_Problems to solve_:
**1)** Can you reproduce word for word the part of the Haiti surgical trip post starting with "So this is maybe" and going on through "newcomers to Haiti."?
**2)** Could you write the next part of the blog post about the surgical team's trip to Haiti, picking up after its final line?

_Excerpt provided_:

Outside the OR a walk up a ravine to the source of town water, a trip to a school and amazing orphanage, and motorcycle tour up the coast to some small villages were among the many exceptional experiences we enjoyed on this trip.

Down from the source (ravine walk to WISH water source)
Down from the source (ravine walk to WISH water source)
Pensive girl
Pensive girl
Meal prep
Meal prep

Keep an eye on the gallery link as I try to add more photos as permitted by the internet gods…

Women and men of the knife

So this is maybe not the best title, but what else can I call the docs, nurses and other professionals who are here to do surgery? We have to use something sharp…

First evening at Ortlip before traveling to island
First evening at Ortlip before traveling to island
_1040003
Sunset at Ortlip with the island of LaGonave in the distance

Almost everyone on our two teams has been here before – from New Brunswick come some of the surgeons and family docs, OR and ICU nurses, a pharmacist and a lab tech; from Ontario an anaesthetist and general surgeon, ER and OR nurses, and a very useful son! Only 3 people of the 20 are newcomers to Haiti.

Similar Haitian boat to the Wesleyana which carried us to the island
Similar Haitian boat to the Wesleyana which carried us to the island
Patti, Aileen and Sophie in the OR
Patti, Aileen and Sophie in the OR (2 veterans and one newcomer…)

_Listed entries_:
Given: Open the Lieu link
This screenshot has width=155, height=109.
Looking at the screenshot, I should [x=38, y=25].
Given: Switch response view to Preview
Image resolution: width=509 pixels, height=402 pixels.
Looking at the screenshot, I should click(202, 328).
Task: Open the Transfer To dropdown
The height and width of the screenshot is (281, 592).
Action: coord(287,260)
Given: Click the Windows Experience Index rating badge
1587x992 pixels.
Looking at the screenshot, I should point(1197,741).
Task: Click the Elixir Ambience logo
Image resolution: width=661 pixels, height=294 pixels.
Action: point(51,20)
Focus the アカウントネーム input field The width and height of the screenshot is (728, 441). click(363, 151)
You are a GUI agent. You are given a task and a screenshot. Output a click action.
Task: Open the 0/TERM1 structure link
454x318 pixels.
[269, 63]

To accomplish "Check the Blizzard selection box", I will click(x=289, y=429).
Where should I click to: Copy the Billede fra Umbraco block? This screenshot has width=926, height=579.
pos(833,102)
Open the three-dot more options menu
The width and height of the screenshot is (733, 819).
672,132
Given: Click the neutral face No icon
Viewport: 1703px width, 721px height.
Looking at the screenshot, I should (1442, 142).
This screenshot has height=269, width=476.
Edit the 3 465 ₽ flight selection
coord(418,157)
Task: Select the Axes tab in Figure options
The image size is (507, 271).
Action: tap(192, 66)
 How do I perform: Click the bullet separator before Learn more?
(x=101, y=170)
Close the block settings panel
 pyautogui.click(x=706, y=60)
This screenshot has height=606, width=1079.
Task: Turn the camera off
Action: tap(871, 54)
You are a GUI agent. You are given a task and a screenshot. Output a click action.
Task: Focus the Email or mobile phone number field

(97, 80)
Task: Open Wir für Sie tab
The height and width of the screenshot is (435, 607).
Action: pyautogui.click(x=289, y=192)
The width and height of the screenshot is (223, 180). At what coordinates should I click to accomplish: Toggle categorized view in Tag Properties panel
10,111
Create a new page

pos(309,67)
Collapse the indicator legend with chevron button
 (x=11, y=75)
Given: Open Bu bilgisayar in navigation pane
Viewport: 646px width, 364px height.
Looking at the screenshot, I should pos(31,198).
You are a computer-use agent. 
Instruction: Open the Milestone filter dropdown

_Task responses_:
**1)**
So this is maybe not the best title, but what else can I call the docs, nurses and other professionals who are here to do surgery? We have to use something sharp…

First evening at Ortlip before traveling to island
First evening at Ortlip before traveling to island
_1040003
Sunset at Ortlip with the island of LaGonave in the distance

Almost everyone on our two teams has been here before – from New Brunswick come some of the surgeons and family docs, OR and ICU nurses, a pharmacist and a lab tech; from Ontario an anaesthetist and general surgeon, ER and OR nurses, and a very useful son! Only 3 people of the 20 are newcomers to Haiti.

**2)**
In our team the three surgeons, Peter (urology), Chris (obgyn) and Ravi (general surgery) are wonderful folks I’ve worked with before on these trips, and Ravi is a good bud with whom I had worked for many years in New Brunswick before we moved to different places in Ontario. His son Aneal was up to my knees when I first met him, but now stands taller than me and shows me his rear tire when we dirt bike together! He’s a great kid, like his older brother Avi who was on a trip here with us 3 years ago. Aileen is our enthusiastic organizer, an OR nurse from Fredericton who has come to understand the Haitian way very well – without her knowledge and connections here we wouldn’t be able to work effectively. Already much time is spent just getting around and managing the most basic logistics and without smoothing out these aspects of the trip we’d be spinning our wheels most of the time instead of doing surgery. Patti and Laura (mom and daughter) are friends foremost and excellent nurses as well. I first met them in Petit Goave weeks after the earthquake and was astonished to find I would be working with them 4 years later when I took a job in Ontario! Heather is an ICU nurse from Fredericton who was with the first of our two teams and who chose to stay on for the second stint with us. She is unflappable and she and Laura run a very safe and tight recovery room (along with any other odd job we can think of giving them!). Finally my good friend Mike, who practiced anaesthesia with me for over 10 years, had decided to join us at the last minute to “pass gas” with me, and with that addition the reunion of our first team to Haiti in 2010 was complete – then the first trip for all of us and the seed that led to the following 6 years of work in Haiti – introducing many people and teams to LaGonave and other areas and producing a strong cadre of volunteers that will fill many teams to come.

What we share in common is is the ability to roll with things, to improvise, and to deal with heat and constant sweat (and not fuss when the internet dies!). Everyone can come up with creative solutions, and jump into the jobs they aren’t trained for but are just now needed for. Its an energizing way to work.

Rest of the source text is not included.